#### WHAT IS NEEDED
The expected output is the data itself, duplicated in full.

#### INFORMATION GIVEN
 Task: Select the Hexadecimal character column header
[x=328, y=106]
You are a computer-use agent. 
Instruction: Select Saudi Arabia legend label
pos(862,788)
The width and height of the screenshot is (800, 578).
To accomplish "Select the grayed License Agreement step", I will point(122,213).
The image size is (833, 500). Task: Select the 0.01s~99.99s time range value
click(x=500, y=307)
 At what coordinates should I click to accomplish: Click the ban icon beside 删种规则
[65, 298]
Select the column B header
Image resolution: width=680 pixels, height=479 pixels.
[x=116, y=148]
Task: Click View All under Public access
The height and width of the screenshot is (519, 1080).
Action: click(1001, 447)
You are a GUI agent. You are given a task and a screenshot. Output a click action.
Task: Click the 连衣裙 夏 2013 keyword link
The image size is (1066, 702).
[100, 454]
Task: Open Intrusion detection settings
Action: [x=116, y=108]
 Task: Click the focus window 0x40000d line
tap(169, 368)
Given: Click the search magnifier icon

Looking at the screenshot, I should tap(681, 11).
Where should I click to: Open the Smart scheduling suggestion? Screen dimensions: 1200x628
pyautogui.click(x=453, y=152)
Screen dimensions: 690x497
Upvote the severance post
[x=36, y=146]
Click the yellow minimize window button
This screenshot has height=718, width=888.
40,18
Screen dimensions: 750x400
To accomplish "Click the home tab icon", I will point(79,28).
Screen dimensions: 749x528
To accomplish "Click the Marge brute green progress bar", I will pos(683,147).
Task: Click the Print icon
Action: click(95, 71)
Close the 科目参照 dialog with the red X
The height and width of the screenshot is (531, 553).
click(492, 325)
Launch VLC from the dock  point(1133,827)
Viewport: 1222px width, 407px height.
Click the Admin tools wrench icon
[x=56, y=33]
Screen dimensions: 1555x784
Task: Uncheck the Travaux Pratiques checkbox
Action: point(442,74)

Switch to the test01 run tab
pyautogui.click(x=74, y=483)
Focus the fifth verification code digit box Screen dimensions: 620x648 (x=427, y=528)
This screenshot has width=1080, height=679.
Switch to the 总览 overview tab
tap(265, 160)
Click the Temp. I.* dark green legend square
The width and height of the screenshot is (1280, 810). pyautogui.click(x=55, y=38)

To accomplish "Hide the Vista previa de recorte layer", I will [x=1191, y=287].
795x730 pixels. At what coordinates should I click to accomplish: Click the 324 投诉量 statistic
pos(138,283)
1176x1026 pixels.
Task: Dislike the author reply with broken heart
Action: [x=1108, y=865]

#### YOUR SOLUTION
 Task: Select the Hexadecimal character column header
[x=328, y=106]
You are a computer-use agent. 
Instruction: Select Saudi Arabia legend label
pos(862,788)
The width and height of the screenshot is (800, 578).
To accomplish "Select the grayed License Agreement step", I will point(122,213).
The image size is (833, 500). Task: Select the 0.01s~99.99s time range value
click(x=500, y=307)
 At what coordinates should I click to accomplish: Click the ban icon beside 删种规则
[65, 298]
Select the column B header
Image resolution: width=680 pixels, height=479 pixels.
[x=116, y=148]
Task: Click View All under Public access
The height and width of the screenshot is (519, 1080).
Action: click(1001, 447)
You are a GUI agent. You are given a task and a screenshot. Output a click action.
Task: Click the 连衣裙 夏 2013 keyword link
The image size is (1066, 702).
[100, 454]
Task: Open Intrusion detection settings
Action: [x=116, y=108]
 Task: Click the focus window 0x40000d line
tap(169, 368)
Given: Click the search magnifier icon

Looking at the screenshot, I should tap(681, 11).
Where should I click to: Open the Smart scheduling suggestion? Screen dimensions: 1200x628
pyautogui.click(x=453, y=152)
Screen dimensions: 690x497
Upvote the severance post
[x=36, y=146]
Click the yellow minimize window button
This screenshot has height=718, width=888.
40,18
Screen dimensions: 750x400
To accomplish "Click the home tab icon", I will point(79,28).
Screen dimensions: 749x528
To accomplish "Click the Marge brute green progress bar", I will pos(683,147).
Task: Click the Print icon
Action: click(95, 71)
Close the 科目参照 dialog with the red X
The height and width of the screenshot is (531, 553).
click(492, 325)
Launch VLC from the dock  point(1133,827)
Viewport: 1222px width, 407px height.
Click the Admin tools wrench icon
[x=56, y=33]
Screen dimensions: 1555x784
Task: Uncheck the Travaux Pratiques checkbox
Action: point(442,74)

Switch to the test01 run tab
pyautogui.click(x=74, y=483)
Focus the fifth verification code digit box Screen dimensions: 620x648 (x=427, y=528)
This screenshot has width=1080, height=679.
Switch to the 总览 overview tab
tap(265, 160)
Click the Temp. I.* dark green legend square
The width and height of the screenshot is (1280, 810). pyautogui.click(x=55, y=38)

To accomplish "Hide the Vista previa de recorte layer", I will [x=1191, y=287].
795x730 pixels. At what coordinates should I click to accomplish: Click the 324 投诉量 statistic
pos(138,283)
1176x1026 pixels.
Task: Dislike the author reply with broken heart
Action: [x=1108, y=865]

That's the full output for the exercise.